Skip to main content
Version: Next

v2.5

This document outlines the roadmap for Dragonfly v2.5, focusing on performance optimization, enhanced functionality, and expanded use cases in AI/ML workloads. Dragonfly v2.5 is scheduled for release on June 30, 2026.

Core Components

Manager

  • Enhance service performance and resource utilization while reducing CPU/Memory overhead.
  • Implement visualization for Persistent Task/Cache Task features.
  • Enhance user experience and UI design in the Manager Console.

Scheduler

  • Enhance service performance and resource utilization while reducing CPU/Memory overhead.
  • Optimize the scheduling algorithm to improve bandwidth utilization in the P2P network.

Client

  • Enhance service performance and resource utilization while reducing CPU/Memory overhead.
  • Implement Dfstore command for persistent task.

Service Quality

  • Implement a client-side download task queue to prevent too many concurrent downloads.
  • Implement circuit breakers and rate limiting for each component to prevent cascading failures during sudden traffic spikes.
  • Centralized rate limiting for download tasks and back-to-origin traffic at the cluster level to prevent excessive load on the origin.
  • Support emergency plans and implement service degradation for specified requests.

File Distribution

  • Implement a bandwidth-aware negotiation protocol to distribute requests across multiple parent nodes, preventing single-parent bottlenecks.
  • Optimize the Dragonfly Injector (Webhook) to support injecting the Dragonfly download tool into containers, thereby improving ease of use in cloud-native environment.

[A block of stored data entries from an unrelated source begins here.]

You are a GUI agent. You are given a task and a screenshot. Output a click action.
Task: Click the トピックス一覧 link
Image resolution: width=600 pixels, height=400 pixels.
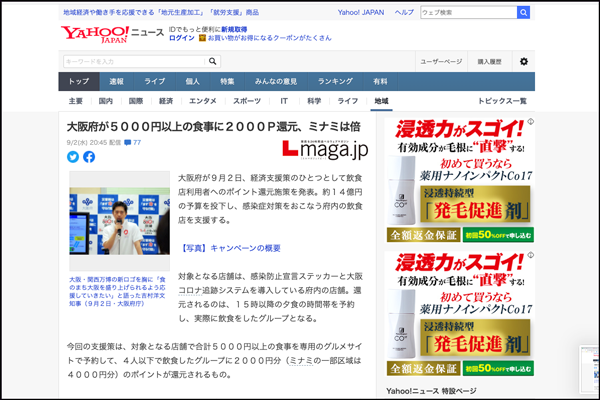coord(502,101)
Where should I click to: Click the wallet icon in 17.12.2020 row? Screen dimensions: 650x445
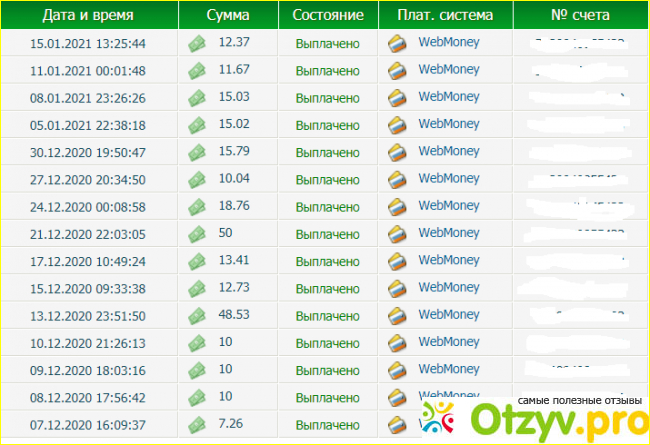[397, 261]
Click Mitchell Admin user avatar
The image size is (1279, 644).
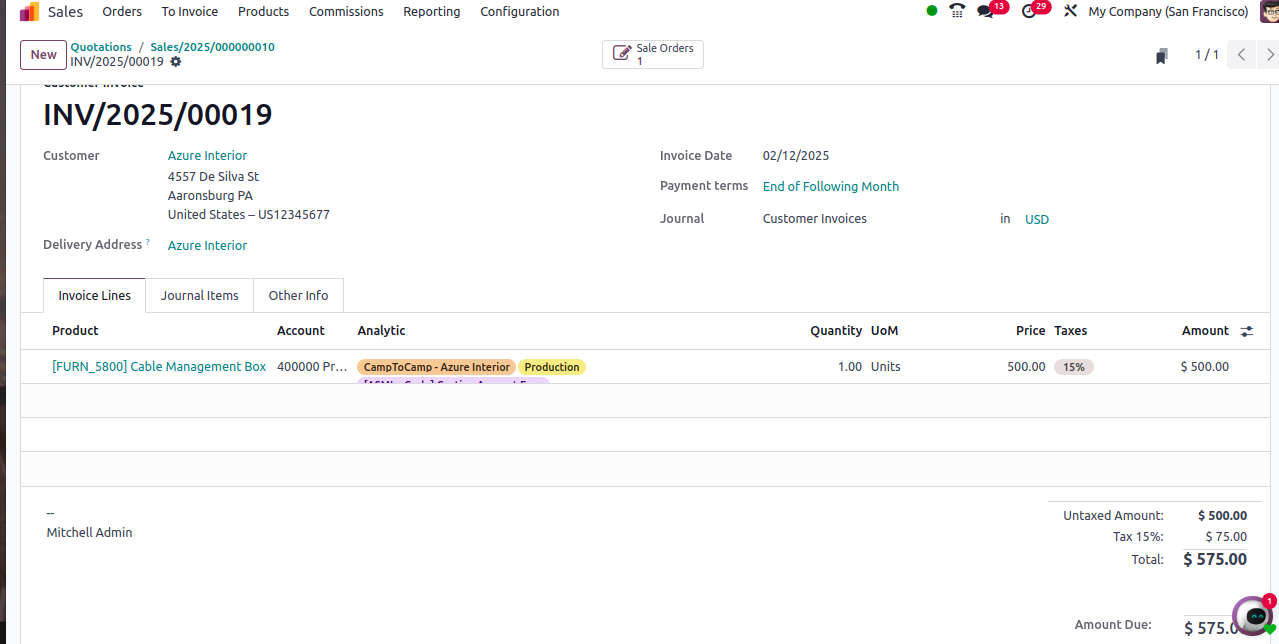[x=1268, y=12]
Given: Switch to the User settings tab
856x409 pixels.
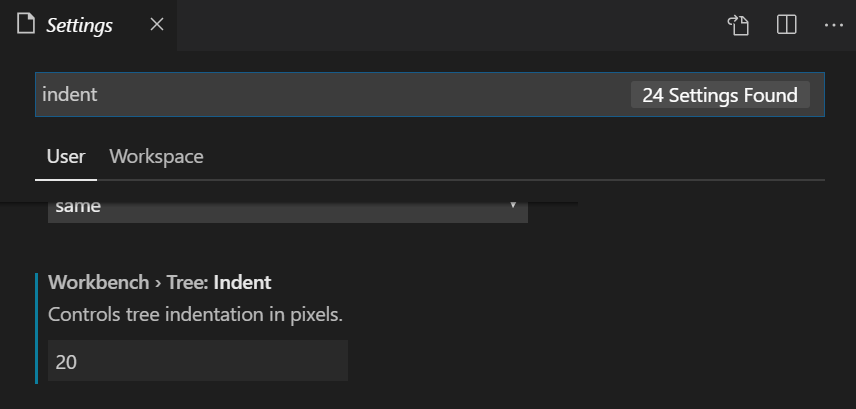Looking at the screenshot, I should (x=66, y=157).
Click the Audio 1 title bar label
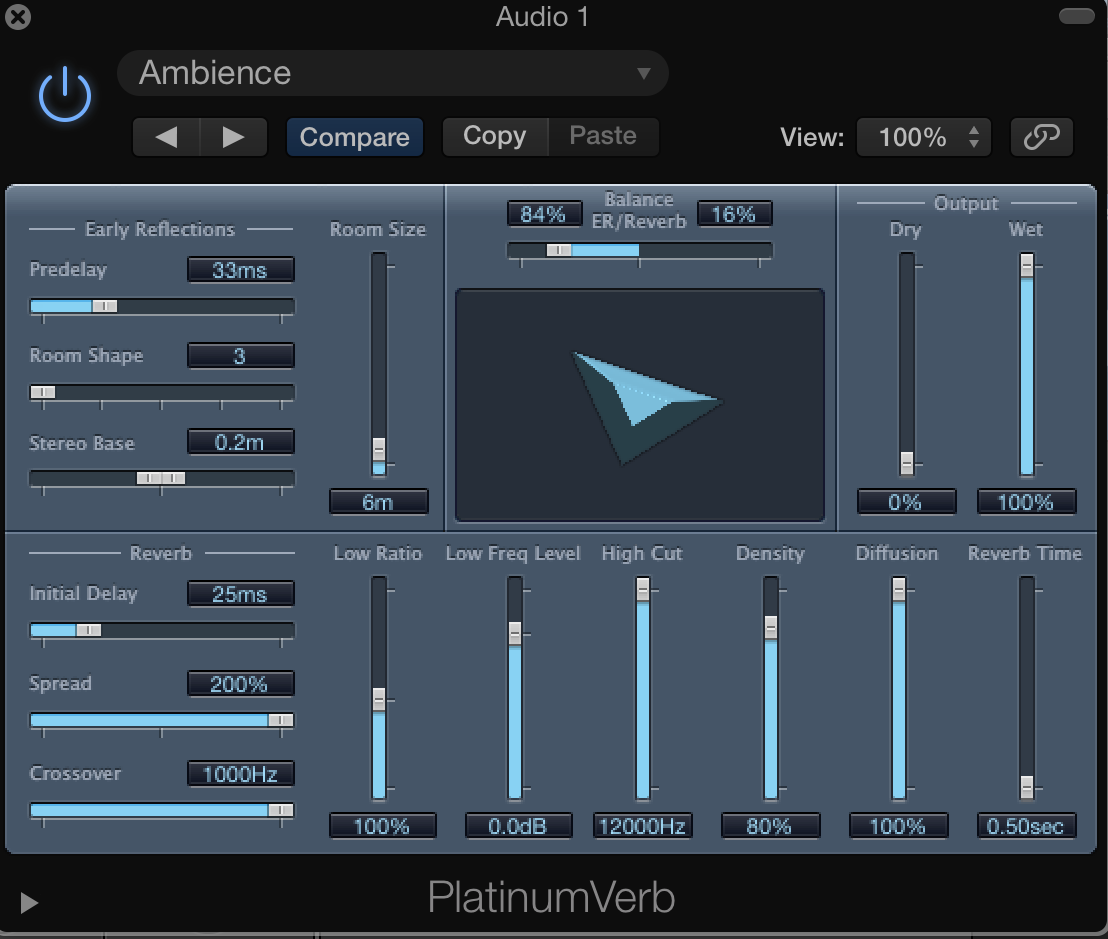Screen dimensions: 1108x939 click(541, 16)
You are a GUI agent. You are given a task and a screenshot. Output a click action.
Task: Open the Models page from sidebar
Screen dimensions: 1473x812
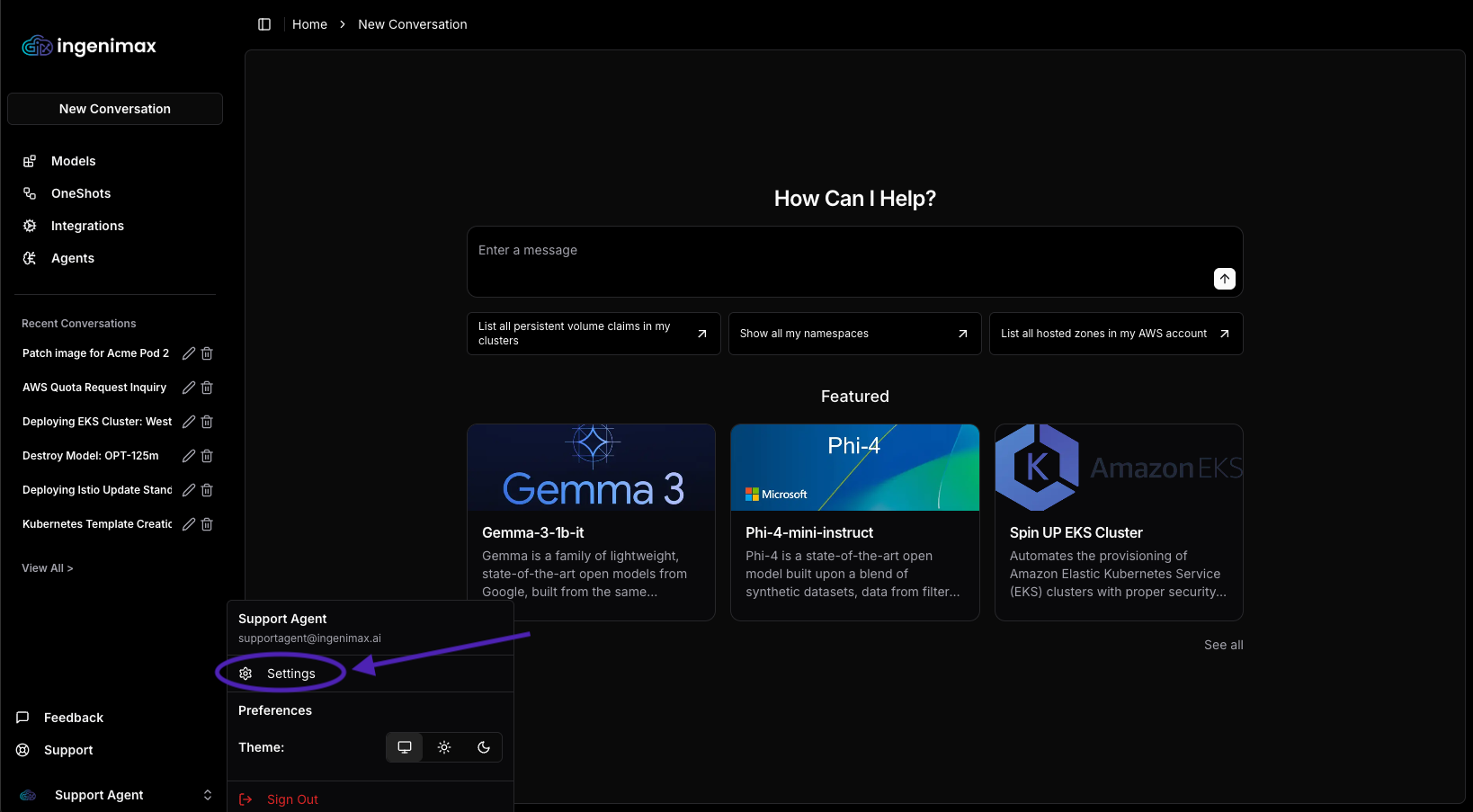pos(73,161)
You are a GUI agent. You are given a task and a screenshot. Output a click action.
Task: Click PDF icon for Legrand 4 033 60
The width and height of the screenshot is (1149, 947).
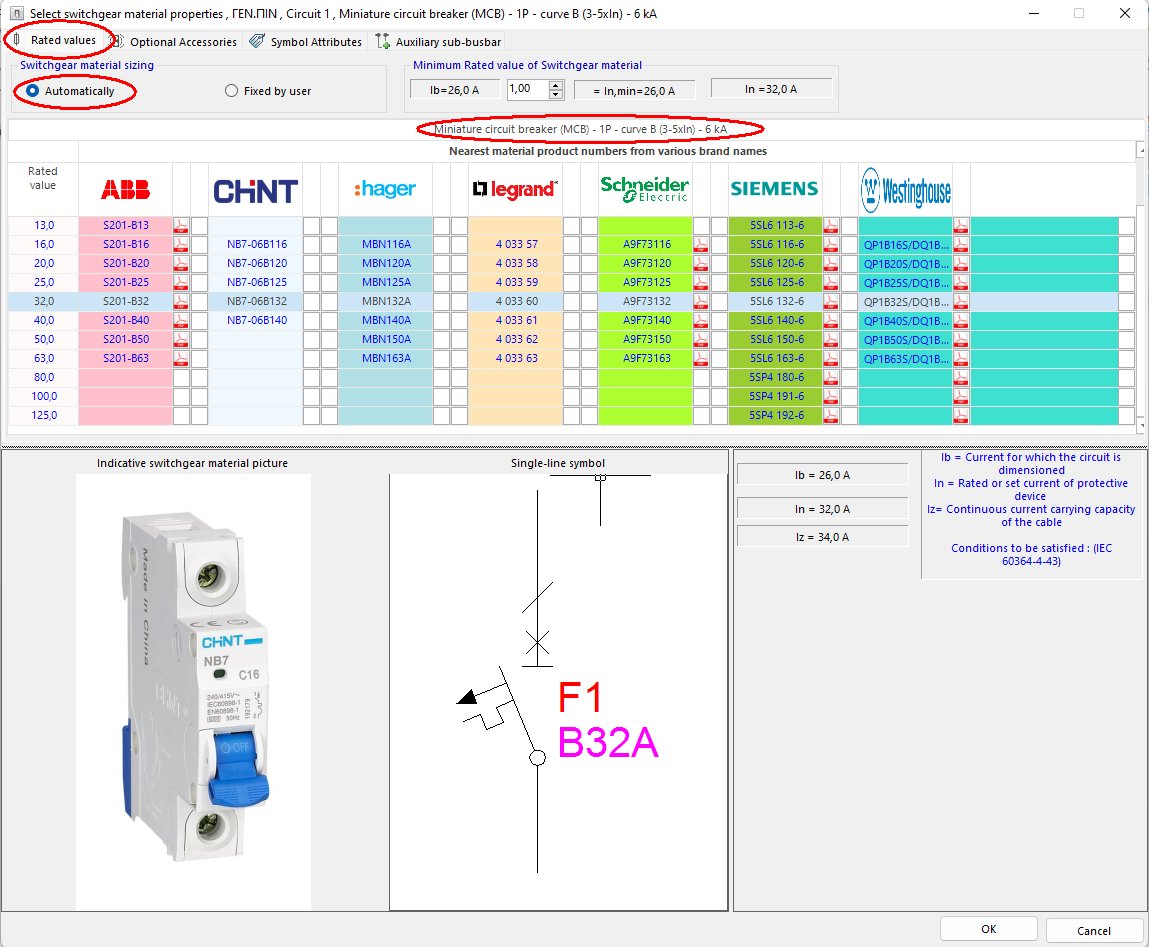(570, 300)
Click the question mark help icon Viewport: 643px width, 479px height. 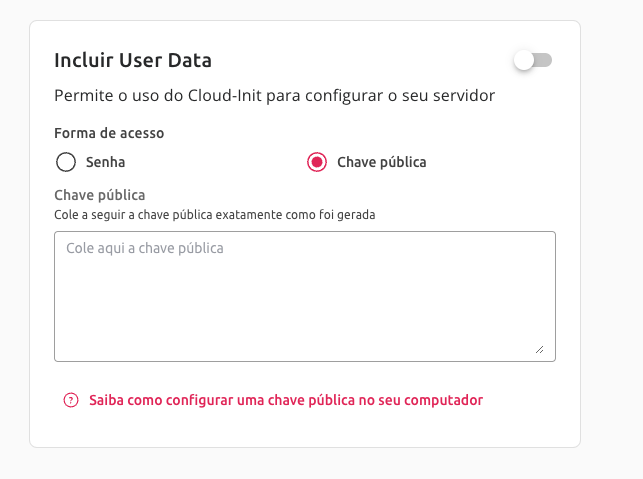click(71, 400)
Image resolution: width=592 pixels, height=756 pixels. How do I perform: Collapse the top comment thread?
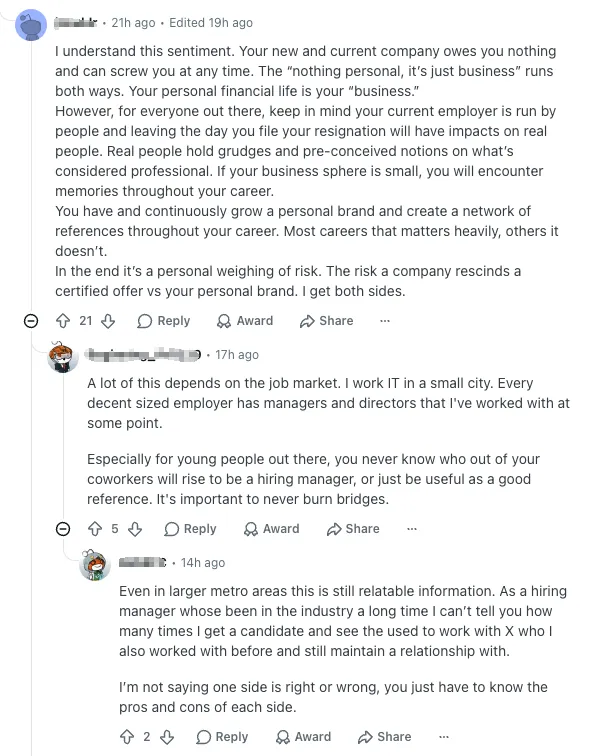[x=31, y=321]
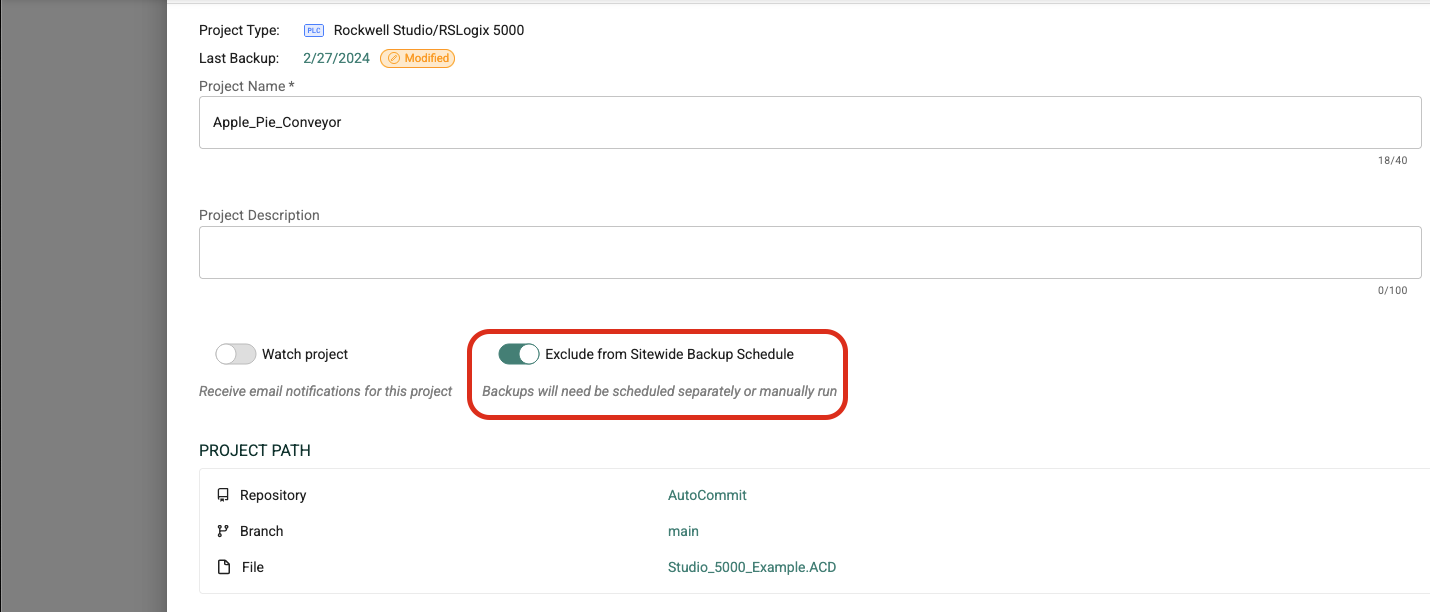
Task: Disable Exclude from Sitewide Backup Schedule toggle
Action: tap(518, 354)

AI Model/Dataset Distribution

  • Implement RDMA-based distribution of model weights.
  • Support cache task memory-level download tasks.

AI Agent

  • Enhanced Snapshotter's snapshot and restore performance.

Others

Observability

  • Improve and refine the monitoring metrics system.
  • Optimize the alerting mechanism and enhance issue diagnosis capabilities.

Security

  • Add gRPC Auth Token authentication mechanism.

Testing

  • Add more E2E tests and unit tests.

Documentation

  • Enhance the landing page UI.
  • Add more documentation on system interactions and implementation details.

Nydus

Testing

  • Containerize smoke tests.
  • The unit test coverage for medium to large PRs should not be lower than the current project coverage rate.

Core Components

Nydusd

  • Integrate Dragonfly SDK to request Dragonfly cache service.
  • RAFS V6 fuse and EROFS switching. When all local cached blob files exist, consider switching to EROFS to reduce fuse overhead.
  • Solution for nydusd token permanent expiration, consider supporting hot update capability for configuration files and auth.
  • Remove support for external volume for modelpack. This solution is no longer in use, so remove related code.

Snapshotter

  • snapshotter helm chart migration

Nydusify

  • support compacting image on commit

Agent Sandbox

  • Best practice documentation for using nydus in agent sandbox scenarios.